> [Text under study]:
--
Example 4: Understanding Conversion Outcomes

IDTrack is transparent about mapping ambiguity. Conversions can result in three outcomes:

Outcome

Meaning

Interpretation

1 -> 1

Unique mapping

Ideal case: one identifier maps to exactly one target

1 -> 0

No mapping found

Identifier may be retired, unknown, or from a different namespace

1 -> n

Multiple mappings

Ambiguous: multiple valid targets exist (honestly reported)

By default, idtrack.API.convert_identifier() uses strategy="best" (it returns a single best target). To surface ambiguity, use strategy="all" and inspect result["target_id"].

Get detailed conversion information with the explain parameter:

import idtrack

api = idtrack.API(local_repository="./idtrack_cache")
organism, release = api.resolve_organism("human")
api.build_graph(organism_name=organism, snapshot_release=release, calculate_caches=True)

# Get detailed conversion information
result = api.convert_identifier(
    "TP53",
    to_release=release,
    strategy="best",
    explain=True  # Returns detailed mapping information
)
print("Targets:", result["target_id"])
print("Matched to graph node:", result["graph_id"])
print("No corresponding node:", result["no_corresponding"])
--
> [Information supplied]:
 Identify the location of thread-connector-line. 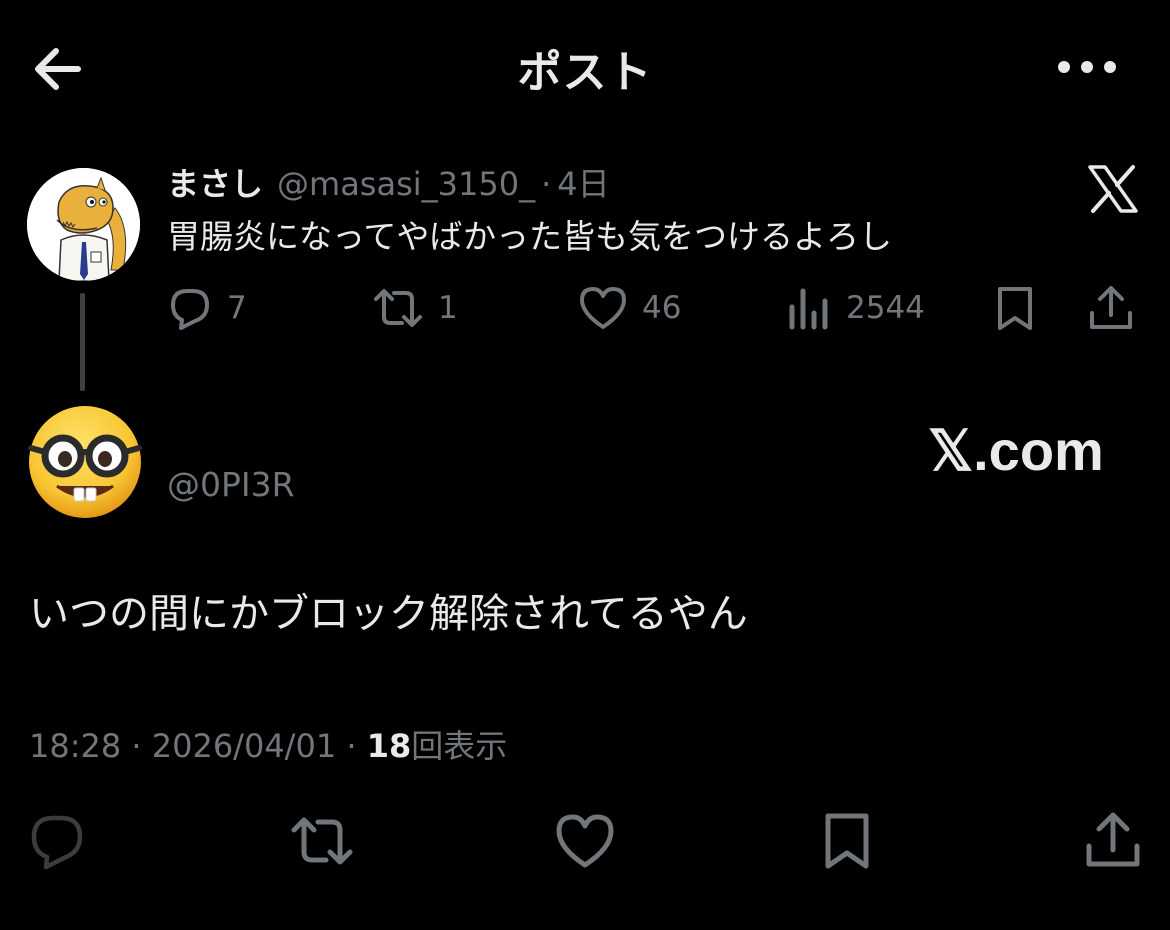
--
> [Exercises]:
[1] According to the IDTrack excerpt, which strategy does idtrack.API.convert_identifier() use by default?
[2] In the code of the IDTrack excerpt, which keys of result are printed? Name them all.
[3] Say whether each statement agrees with the IDTrack excerpt, and support each answer with the deciding words of the excerpt. (a) The outcome 1 -> 0 means that multiple mappings exist. (b) To surface ambiguity, strategy="all" should be used. (c) The build_graph call in the code sets calculate_caches to False.

> [Exercise results]:
[1] It uses strategy="best", which returns a single best target.

[2] The printed keys are "target_id", "graph_id", and "no_corresponding".

[3]
(a) No. The excerpt gives the meaning of 1 -> 0 as "No mapping found".
(b) Yes. The excerpt says "To surface ambiguity, use strategy="all" and inspect result["target_id"]."
(c) No. The call contains "calculate_caches=True".